:: The records ::
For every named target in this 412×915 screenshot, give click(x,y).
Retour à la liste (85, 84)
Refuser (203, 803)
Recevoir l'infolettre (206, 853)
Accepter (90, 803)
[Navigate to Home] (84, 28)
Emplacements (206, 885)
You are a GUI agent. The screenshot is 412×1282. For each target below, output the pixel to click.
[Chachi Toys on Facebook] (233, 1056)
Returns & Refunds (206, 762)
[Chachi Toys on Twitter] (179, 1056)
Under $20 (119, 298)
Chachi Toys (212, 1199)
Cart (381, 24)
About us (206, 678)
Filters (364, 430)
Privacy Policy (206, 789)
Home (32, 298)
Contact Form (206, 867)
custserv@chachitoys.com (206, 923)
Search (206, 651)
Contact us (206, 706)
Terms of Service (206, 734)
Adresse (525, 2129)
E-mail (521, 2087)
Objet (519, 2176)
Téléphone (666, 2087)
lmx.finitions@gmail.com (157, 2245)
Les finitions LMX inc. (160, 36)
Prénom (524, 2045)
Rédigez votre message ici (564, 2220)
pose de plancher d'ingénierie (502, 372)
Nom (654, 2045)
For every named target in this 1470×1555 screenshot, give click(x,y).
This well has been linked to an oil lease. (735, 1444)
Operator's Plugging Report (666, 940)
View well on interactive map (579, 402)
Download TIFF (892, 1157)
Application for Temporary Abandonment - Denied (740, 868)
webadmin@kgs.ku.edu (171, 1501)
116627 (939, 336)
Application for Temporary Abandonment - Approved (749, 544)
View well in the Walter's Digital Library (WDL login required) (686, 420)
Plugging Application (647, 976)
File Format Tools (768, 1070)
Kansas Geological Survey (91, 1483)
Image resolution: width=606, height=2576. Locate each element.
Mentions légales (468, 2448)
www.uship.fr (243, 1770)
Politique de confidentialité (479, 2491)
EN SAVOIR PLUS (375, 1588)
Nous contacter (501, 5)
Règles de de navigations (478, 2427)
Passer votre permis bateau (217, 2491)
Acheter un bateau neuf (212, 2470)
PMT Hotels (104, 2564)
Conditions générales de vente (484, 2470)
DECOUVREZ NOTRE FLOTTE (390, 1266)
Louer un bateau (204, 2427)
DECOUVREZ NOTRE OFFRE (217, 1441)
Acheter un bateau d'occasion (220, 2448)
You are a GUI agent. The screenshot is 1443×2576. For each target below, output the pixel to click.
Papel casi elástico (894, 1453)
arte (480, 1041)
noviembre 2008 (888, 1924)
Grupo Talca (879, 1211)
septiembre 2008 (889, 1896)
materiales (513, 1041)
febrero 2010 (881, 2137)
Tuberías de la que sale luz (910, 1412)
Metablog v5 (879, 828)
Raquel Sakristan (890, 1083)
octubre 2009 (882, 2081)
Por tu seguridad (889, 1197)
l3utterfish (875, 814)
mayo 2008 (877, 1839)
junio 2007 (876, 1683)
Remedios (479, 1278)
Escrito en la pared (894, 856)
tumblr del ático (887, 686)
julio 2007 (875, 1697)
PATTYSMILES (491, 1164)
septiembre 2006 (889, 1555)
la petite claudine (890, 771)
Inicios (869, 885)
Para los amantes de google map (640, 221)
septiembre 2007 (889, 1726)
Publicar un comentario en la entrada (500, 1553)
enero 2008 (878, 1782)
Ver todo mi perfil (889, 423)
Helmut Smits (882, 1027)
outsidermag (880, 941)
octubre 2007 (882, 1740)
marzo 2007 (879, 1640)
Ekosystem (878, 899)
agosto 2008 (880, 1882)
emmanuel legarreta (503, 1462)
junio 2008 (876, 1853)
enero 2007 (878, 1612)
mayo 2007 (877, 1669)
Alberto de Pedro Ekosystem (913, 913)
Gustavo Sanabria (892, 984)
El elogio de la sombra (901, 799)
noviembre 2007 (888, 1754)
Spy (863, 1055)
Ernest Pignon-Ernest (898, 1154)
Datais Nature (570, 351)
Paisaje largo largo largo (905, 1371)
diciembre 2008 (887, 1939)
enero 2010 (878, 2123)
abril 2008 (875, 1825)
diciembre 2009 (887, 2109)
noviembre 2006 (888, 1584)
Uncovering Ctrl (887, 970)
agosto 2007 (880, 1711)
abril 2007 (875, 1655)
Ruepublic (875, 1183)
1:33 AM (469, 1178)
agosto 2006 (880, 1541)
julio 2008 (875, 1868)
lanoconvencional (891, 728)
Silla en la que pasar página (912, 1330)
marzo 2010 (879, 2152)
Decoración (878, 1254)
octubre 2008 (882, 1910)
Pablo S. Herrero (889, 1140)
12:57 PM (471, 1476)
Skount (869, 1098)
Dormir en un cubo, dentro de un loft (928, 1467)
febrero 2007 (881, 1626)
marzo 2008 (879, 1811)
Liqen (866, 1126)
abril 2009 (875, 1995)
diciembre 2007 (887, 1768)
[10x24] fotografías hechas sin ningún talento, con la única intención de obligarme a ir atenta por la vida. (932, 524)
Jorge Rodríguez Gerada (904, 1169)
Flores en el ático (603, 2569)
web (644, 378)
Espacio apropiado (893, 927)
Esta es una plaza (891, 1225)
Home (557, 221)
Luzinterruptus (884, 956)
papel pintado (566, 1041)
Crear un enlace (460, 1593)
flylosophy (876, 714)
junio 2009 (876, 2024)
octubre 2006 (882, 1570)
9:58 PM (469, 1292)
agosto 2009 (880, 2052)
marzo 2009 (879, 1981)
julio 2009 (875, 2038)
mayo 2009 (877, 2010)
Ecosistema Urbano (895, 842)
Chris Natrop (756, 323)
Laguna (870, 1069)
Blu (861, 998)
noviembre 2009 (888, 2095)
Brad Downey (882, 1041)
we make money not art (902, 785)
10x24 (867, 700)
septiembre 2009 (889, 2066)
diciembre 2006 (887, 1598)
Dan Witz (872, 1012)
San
:::
» Instructions to follow
Repeat word for word the lines above that run from the line containing "Escrito en la pared (894, 856)" through the line containing "Ver todo mi perfil (889, 423)", both ends included, and nothing else.

» Answer to this problem
Escrito en la pared (894, 856)
tumblr del ático (887, 686)
julio 2007 (875, 1697)
PATTYSMILES (491, 1164)
septiembre 2006 (889, 1555)
la petite claudine (890, 771)
Inicios (869, 885)
Para los amantes de google map (640, 221)
septiembre 2007 (889, 1726)
Publicar un comentario en la entrada (500, 1553)
enero 2008 (878, 1782)
Ver todo mi perfil (889, 423)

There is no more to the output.